━━━━━ Kutipan Halaman ━━━━━

3 February 2025
Ekonomi dan Keuangan

DPR dan LPS Bahas Tantangan BPR: Fraud hingga Modal Minimum

  • Januari 31, 2025
  • 0

Anggota Komisi XI DPR RI, Andreas Eddy Susetyo, saat mengikuti pertemuan kunjungan kerja spesifik di Tangerang Selatan, Banten, Kamis (30/1/2025). Foto: Ucha/vel.
Anggota Komisi XI DPR RI, Andreas Eddy Susetyo, saat mengikuti pertemuan kunjungan kerja spesifik di Tangerang Selatan, Banten, Kamis (30/1/2025). Foto: Ucha/vel.


PARLEMENTARIA, Tangerang Selatan
– Komisi XI DPR RI melakukan kunjungan kerja spesifik ke Tangerang Selatan, Banten, guna membahas dan memetakan kondisi Bank Perekonomian Rakyat (BPR) di wilayah tersebut. Dalam rapat dengan Lembaga Penjamin Simpanan (LPS), terungkap sejumlah permasalahan yang menjadi tantangan umum bagi BPR di berbagai daerah.

Anggota Komisi XI DPR RI, Andreas Eddy Susetyo, menyoroti kontribusi BPR di Banten terhadap sektor perbankan nasional yang mencapai sekitar 4,5%. Namun, ia juga menegaskan perlunya perhatian serius terhadap rasio Non-Performing Loan (NPL) atau kredit bermasalah yang dilaporkan mencapai 12%.

“Kalau kita bandingkan, kontribusi BPR di Banten secara nasional sekitar 4,5%. Namun, yang perlu dicermati adalah kenaikan NPL yang cukup tinggi, yakni sekitar 12%. Ini harus diwaspadai,” ujar Andreas saat ditemui Parlementaria usai pertemuan pada Kamis (30/1/2025) di Tangerang Selatan, Banten.

Selain tingginya rasio kredit bermasalah, politisi Fraksi PDI-Perjuangan ini juga menyoroti penyebab utama penutupan sejumlah BPR di Banten dan daerah lainnya. Ia mengungkapkan bahwa banyak kasus penutupan BPR disebabkan oleh indikasi praktik kecurangan atau fraud yang dilakukan oleh pengurus maupun pemilik.

━━━━━

◆ Ketentuan Tugas ◆
Ubah bagian berita tentang BPR ini yang dimulai dari "DPR dan LPS" dan berakhir pada "di berbagai daerah." dengan mengganti "Tangerang Selatan" menjadi "Tangsel".

━━━━━ Cuplikan Data ━━━━━

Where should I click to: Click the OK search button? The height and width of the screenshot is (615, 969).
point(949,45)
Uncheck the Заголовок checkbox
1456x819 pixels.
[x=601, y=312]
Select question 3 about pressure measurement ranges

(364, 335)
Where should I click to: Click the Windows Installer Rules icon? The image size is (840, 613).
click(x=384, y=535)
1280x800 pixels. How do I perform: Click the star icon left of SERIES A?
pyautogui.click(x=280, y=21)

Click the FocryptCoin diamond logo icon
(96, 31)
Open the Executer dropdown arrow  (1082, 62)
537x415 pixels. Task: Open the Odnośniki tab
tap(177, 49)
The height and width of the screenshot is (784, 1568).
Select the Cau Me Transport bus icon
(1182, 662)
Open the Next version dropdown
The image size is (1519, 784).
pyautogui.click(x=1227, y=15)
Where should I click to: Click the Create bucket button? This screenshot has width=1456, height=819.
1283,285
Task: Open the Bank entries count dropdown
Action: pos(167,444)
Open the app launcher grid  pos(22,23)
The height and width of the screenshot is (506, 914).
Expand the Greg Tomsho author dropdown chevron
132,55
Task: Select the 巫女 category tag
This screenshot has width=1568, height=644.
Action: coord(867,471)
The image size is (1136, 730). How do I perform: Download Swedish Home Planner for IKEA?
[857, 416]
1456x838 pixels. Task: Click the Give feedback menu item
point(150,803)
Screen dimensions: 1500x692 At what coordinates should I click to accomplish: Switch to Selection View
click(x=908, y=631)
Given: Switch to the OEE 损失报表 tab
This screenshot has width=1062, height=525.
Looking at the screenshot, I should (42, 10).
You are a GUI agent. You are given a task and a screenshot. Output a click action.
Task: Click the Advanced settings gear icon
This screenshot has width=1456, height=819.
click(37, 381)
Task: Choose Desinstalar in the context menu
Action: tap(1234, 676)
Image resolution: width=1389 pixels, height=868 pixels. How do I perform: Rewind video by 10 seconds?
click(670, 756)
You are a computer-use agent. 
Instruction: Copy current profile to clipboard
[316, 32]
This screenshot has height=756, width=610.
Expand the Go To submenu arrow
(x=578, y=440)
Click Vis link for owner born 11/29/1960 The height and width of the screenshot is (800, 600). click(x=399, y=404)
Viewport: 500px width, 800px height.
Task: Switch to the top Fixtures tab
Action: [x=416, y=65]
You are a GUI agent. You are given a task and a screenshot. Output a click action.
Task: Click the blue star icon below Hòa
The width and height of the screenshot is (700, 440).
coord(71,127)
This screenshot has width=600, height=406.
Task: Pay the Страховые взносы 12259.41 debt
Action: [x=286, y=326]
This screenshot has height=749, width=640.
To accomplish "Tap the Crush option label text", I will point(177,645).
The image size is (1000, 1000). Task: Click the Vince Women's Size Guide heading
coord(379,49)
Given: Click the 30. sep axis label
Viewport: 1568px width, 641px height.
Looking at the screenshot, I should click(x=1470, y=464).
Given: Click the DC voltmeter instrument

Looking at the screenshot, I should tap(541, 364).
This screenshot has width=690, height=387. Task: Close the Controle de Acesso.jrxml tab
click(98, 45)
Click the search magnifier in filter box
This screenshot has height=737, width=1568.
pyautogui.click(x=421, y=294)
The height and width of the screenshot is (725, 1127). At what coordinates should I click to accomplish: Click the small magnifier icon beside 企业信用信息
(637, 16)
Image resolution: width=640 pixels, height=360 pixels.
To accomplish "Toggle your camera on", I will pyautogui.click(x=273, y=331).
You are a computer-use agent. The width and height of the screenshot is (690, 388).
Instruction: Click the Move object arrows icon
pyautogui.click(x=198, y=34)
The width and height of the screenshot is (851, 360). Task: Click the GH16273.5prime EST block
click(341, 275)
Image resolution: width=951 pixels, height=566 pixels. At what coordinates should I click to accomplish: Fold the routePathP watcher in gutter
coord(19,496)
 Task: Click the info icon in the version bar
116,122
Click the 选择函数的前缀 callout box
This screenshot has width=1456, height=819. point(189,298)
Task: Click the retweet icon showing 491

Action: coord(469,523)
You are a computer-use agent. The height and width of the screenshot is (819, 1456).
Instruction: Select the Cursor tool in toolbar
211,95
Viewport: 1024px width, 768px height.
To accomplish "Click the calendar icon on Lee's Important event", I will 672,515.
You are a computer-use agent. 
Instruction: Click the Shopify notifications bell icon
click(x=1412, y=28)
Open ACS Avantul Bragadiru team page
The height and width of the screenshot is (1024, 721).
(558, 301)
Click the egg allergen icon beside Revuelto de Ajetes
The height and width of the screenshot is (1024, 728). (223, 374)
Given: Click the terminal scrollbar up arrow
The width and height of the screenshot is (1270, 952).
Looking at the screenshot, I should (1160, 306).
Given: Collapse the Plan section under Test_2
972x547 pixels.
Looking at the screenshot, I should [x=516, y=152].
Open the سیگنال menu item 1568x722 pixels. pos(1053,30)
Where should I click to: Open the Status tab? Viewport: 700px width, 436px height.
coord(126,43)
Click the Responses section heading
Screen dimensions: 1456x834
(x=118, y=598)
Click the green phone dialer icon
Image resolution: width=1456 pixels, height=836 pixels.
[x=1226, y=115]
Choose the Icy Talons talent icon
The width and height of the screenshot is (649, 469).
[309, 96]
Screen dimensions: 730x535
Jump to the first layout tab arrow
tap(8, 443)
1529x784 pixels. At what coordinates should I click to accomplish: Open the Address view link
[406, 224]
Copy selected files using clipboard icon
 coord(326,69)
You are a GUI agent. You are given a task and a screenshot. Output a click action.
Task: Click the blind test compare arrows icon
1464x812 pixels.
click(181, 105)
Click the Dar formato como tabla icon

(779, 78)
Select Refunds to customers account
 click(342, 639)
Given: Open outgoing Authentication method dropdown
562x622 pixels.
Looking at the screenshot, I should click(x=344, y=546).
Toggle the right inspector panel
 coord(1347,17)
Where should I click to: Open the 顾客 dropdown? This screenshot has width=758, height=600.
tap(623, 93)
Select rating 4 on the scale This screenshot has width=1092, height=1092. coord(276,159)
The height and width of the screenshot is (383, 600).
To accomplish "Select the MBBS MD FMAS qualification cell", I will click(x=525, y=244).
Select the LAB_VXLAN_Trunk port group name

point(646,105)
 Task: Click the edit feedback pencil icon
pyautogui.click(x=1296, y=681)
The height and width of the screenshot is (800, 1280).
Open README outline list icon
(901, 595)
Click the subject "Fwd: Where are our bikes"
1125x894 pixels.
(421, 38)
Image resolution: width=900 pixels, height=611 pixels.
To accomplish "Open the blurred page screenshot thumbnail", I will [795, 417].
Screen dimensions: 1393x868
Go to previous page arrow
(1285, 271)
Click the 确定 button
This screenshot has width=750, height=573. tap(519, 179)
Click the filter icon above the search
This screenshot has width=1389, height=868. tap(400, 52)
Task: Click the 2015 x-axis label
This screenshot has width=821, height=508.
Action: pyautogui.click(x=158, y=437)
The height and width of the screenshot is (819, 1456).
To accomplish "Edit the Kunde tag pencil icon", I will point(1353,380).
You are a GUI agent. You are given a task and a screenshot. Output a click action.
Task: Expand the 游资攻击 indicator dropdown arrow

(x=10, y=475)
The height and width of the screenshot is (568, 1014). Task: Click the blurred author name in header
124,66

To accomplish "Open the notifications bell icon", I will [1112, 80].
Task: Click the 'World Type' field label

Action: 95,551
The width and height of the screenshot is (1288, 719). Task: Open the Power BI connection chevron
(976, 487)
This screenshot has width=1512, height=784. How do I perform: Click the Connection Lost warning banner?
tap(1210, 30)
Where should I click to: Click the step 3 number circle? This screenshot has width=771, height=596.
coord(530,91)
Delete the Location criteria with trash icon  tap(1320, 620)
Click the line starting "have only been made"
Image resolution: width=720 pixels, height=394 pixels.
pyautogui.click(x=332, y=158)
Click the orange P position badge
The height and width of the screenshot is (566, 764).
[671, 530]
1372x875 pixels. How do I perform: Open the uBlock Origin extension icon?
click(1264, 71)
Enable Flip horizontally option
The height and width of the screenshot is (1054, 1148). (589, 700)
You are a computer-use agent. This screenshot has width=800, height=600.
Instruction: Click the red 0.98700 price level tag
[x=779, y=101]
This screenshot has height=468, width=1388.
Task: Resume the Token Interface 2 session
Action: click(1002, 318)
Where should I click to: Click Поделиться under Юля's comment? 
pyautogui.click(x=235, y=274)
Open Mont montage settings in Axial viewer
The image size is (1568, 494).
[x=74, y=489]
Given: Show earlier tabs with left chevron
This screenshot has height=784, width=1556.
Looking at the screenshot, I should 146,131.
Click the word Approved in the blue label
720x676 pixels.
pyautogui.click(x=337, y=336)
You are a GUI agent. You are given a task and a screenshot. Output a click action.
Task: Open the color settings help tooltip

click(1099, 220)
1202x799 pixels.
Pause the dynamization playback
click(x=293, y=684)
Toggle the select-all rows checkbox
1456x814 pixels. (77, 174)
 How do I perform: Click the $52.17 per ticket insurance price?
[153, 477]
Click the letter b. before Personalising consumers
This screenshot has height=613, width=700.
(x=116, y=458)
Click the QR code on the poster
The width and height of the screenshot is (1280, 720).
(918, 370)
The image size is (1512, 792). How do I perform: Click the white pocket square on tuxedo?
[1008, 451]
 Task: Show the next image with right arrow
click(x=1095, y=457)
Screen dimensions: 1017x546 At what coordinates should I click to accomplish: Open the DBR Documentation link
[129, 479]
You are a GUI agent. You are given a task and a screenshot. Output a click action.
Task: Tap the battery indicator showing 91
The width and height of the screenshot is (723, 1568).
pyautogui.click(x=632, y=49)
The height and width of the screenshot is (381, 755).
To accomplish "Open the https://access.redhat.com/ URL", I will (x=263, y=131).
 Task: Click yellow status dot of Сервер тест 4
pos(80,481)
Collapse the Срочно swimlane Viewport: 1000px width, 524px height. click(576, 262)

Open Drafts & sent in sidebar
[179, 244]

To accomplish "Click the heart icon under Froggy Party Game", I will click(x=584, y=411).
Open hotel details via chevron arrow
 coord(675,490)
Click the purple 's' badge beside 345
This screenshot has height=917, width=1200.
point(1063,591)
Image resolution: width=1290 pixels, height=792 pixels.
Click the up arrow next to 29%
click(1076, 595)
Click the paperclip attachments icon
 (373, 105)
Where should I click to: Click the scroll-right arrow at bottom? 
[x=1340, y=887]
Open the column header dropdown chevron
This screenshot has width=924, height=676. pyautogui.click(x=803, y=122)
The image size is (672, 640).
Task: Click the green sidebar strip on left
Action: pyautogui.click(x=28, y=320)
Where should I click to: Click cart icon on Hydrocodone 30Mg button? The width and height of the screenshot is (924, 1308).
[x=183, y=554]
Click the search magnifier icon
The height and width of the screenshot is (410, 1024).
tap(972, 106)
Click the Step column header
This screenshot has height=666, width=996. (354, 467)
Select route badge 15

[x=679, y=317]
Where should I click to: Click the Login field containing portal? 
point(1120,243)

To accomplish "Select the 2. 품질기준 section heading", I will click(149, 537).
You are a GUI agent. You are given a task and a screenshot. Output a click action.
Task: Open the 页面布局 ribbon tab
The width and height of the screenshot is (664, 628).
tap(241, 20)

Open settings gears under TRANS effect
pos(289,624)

━━━━━

◆ Hasil Latihan ◆
DPR dan LPS Bahas Tantangan BPR: Fraud hingga Modal Minimum

  • Januari 31, 2025
  • 0

Anggota Komisi XI DPR RI, Andreas Eddy Susetyo, saat mengikuti pertemuan kunjungan kerja spesifik di Tangsel, Banten, Kamis (30/1/2025). Foto: Ucha/vel.
Anggota Komisi XI DPR RI, Andreas Eddy Susetyo, saat mengikuti pertemuan kunjungan kerja spesifik di Tangsel, Banten, Kamis (30/1/2025). Foto: Ucha/vel.


PARLEMENTARIA, Tangsel
– Komisi XI DPR RI melakukan kunjungan kerja spesifik ke Tangsel, Banten, guna membahas dan memetakan kondisi Bank Perekonomian Rakyat (BPR) di wilayah tersebut. Dalam rapat dengan Lembaga Penjamin Simpanan (LPS), terungkap sejumlah permasalahan yang menjadi tantangan umum bagi BPR di berbagai daerah.